**WHAT THE TASK ASKS**
The material below includes pictures; leave them out and return only the lines between the line containing "Where should I" and the line containing "Task: Click the 62.2% Terminal-Bench score", inclusive, word for word.

**RECORD EXCERPTS**
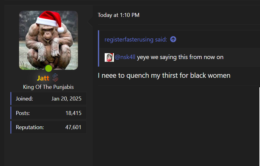260x166 pixels.
Task: Click "registerfasterusing said:" quote header
Action: click(136, 40)
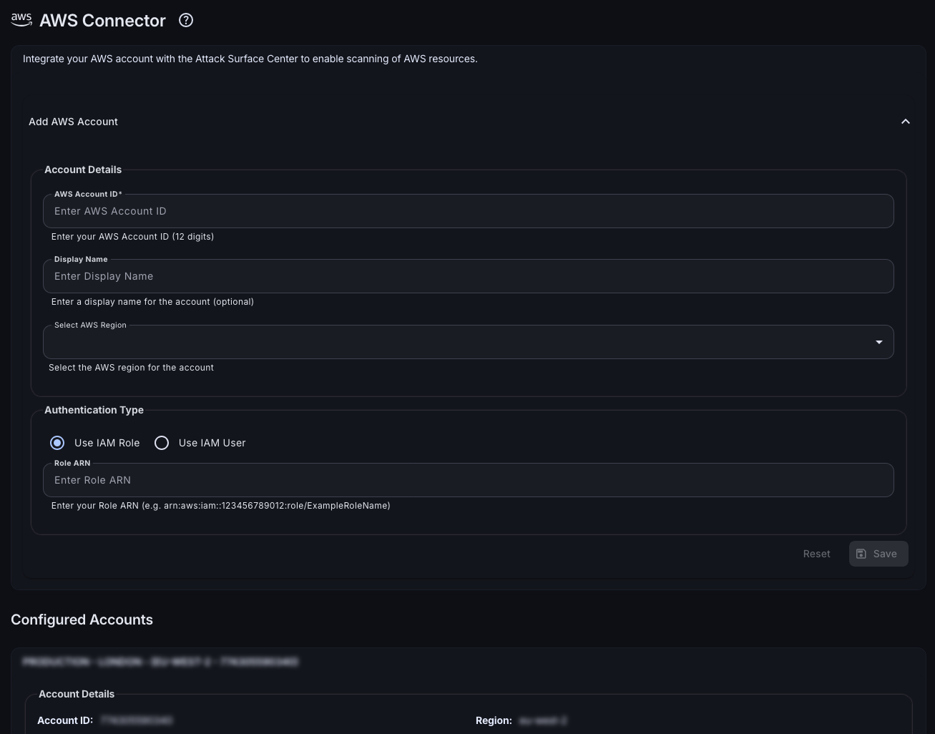935x734 pixels.
Task: Click the upward chevron next to Add AWS Account
Action: 905,122
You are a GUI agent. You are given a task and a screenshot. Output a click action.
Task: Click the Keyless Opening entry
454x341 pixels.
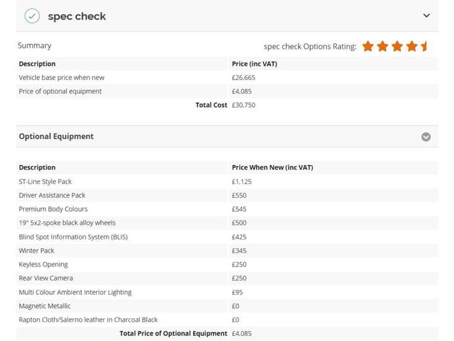43,265
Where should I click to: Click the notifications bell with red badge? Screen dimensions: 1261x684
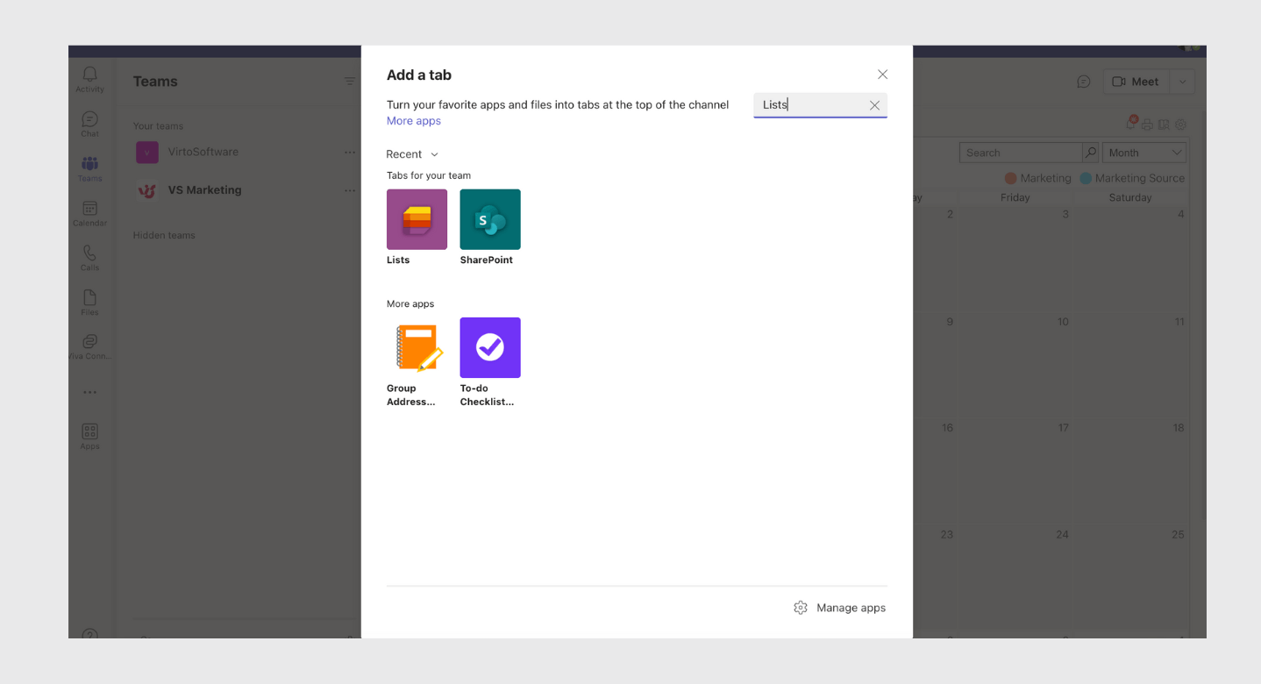[1130, 124]
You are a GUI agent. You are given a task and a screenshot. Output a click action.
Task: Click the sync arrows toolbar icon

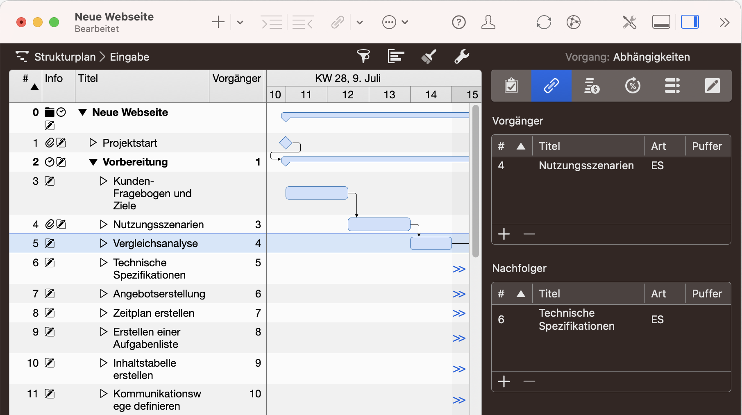[544, 22]
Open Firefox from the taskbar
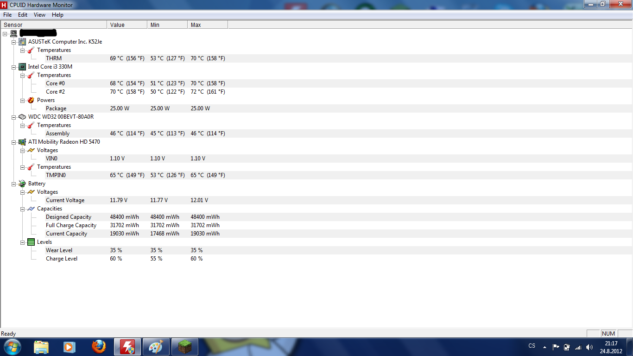This screenshot has height=356, width=633. point(99,347)
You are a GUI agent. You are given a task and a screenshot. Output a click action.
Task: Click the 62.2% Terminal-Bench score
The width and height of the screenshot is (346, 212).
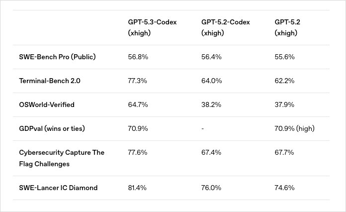[x=285, y=81]
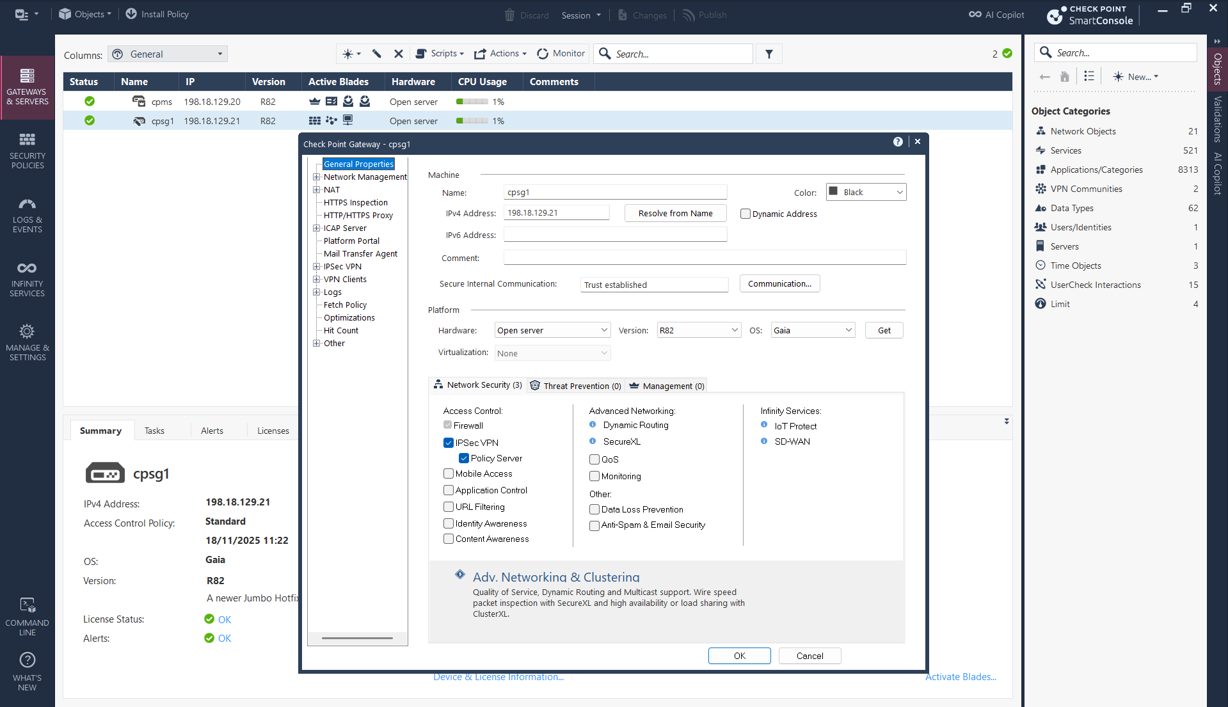The width and height of the screenshot is (1228, 707).
Task: Open the Security Policies view
Action: [27, 151]
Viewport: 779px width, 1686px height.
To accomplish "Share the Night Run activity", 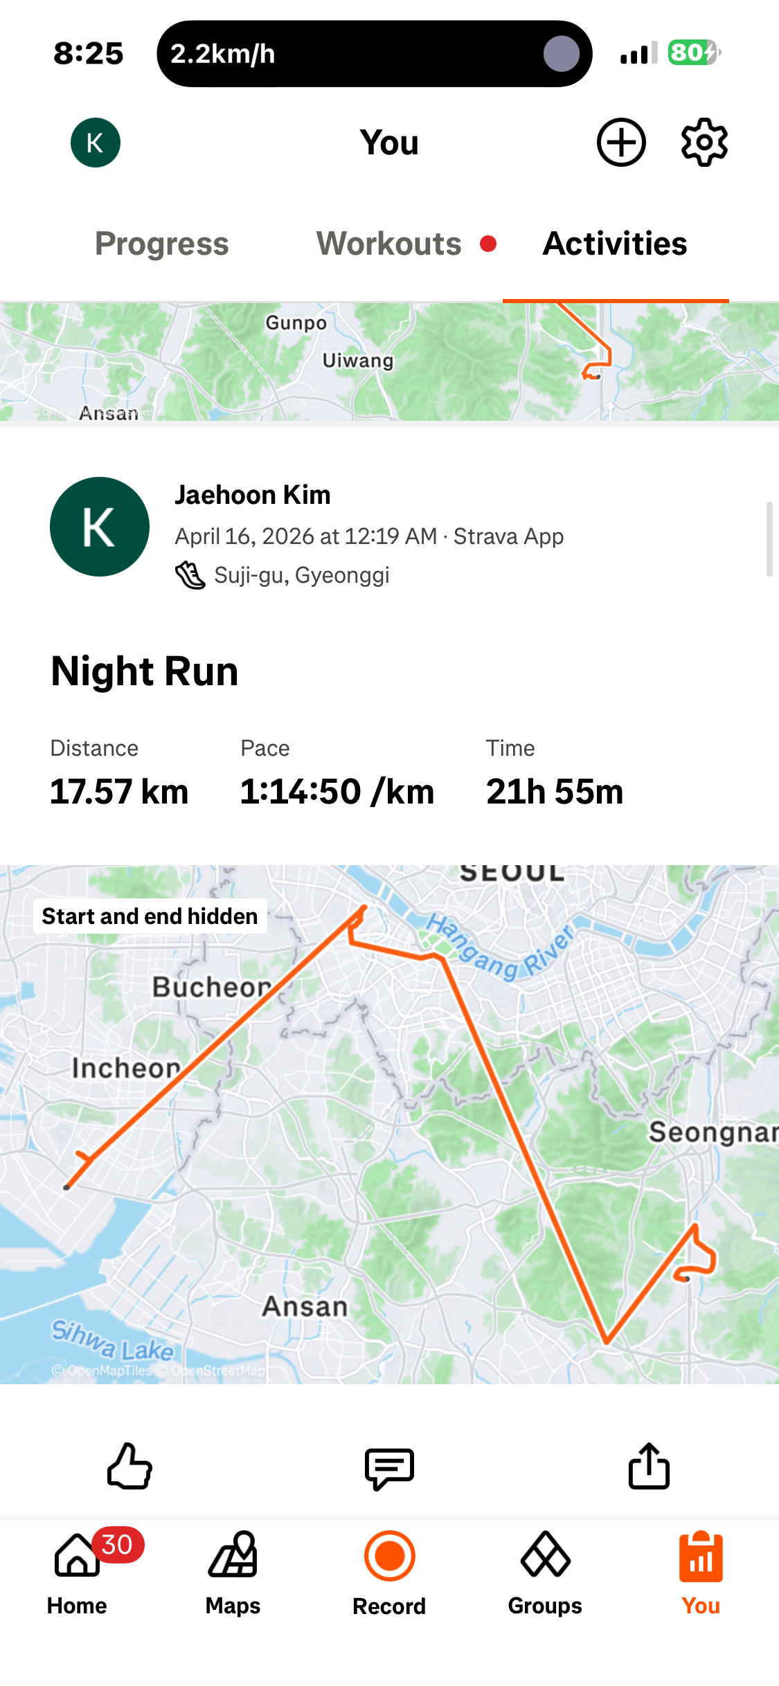I will pos(649,1465).
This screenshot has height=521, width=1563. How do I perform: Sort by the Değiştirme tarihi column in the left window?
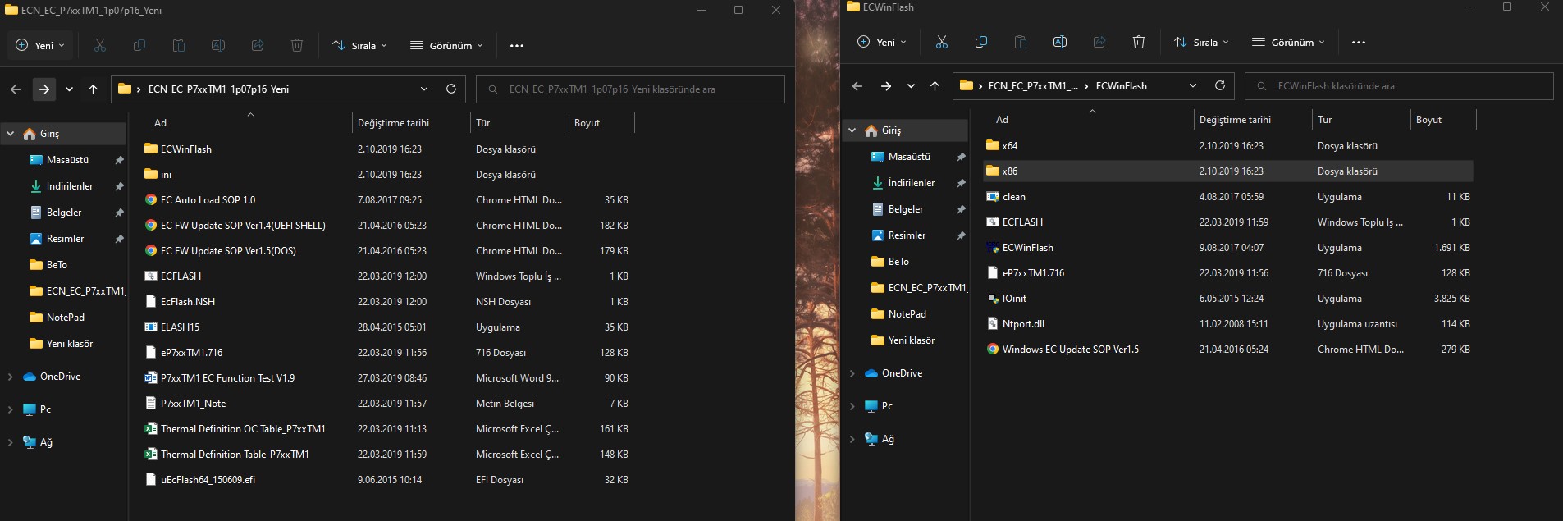click(x=394, y=123)
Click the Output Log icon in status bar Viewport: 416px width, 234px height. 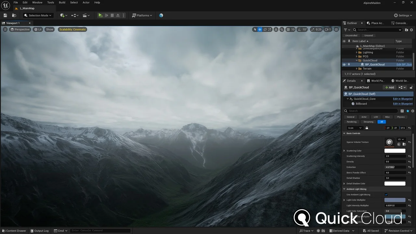(33, 231)
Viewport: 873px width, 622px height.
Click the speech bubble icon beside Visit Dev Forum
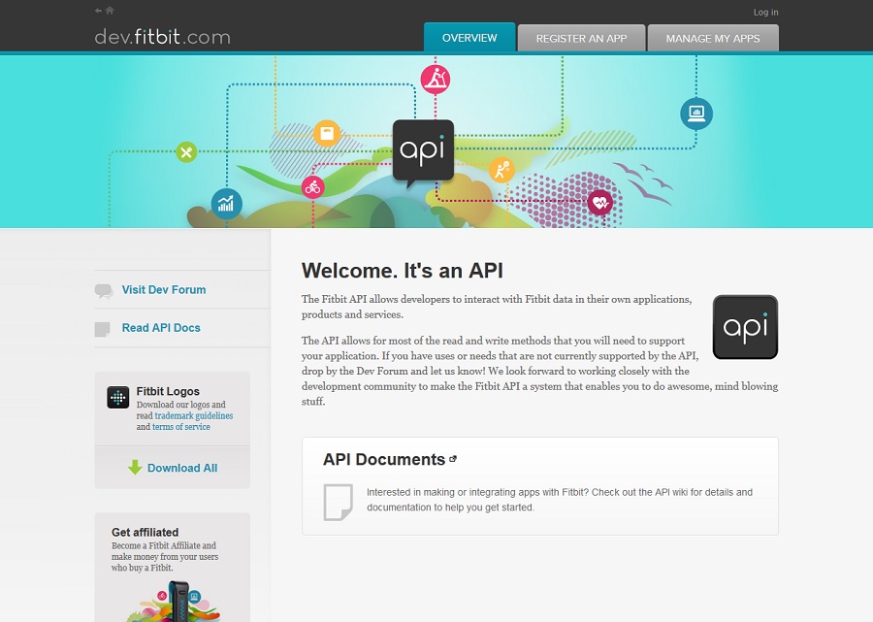[104, 290]
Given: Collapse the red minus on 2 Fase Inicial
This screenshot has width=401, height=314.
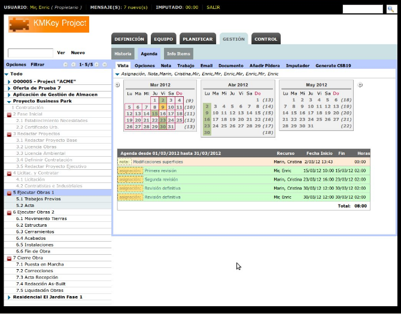Looking at the screenshot, I should point(9,114).
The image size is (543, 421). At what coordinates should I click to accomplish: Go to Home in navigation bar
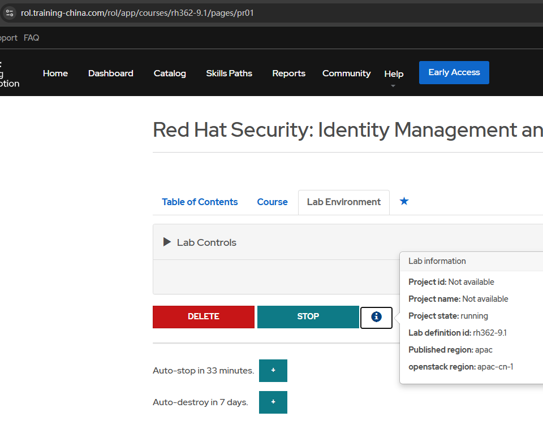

**RESULT OF THE EXERCISE**
Where should I click to: Click the notifications bell with red badge? Screen dimensions: 1261x684
[1130, 124]
You are a GUI agent. You are given a task and a screenshot. Output a click action.
Task: Click the sync arrows toolbar icon

[544, 22]
Open Firefox from the taskbar
This screenshot has height=356, width=633. point(99,347)
You are a GUI agent. You are given a task and a screenshot. Output a click action.
Task: Click the 62.2% Terminal-Bench score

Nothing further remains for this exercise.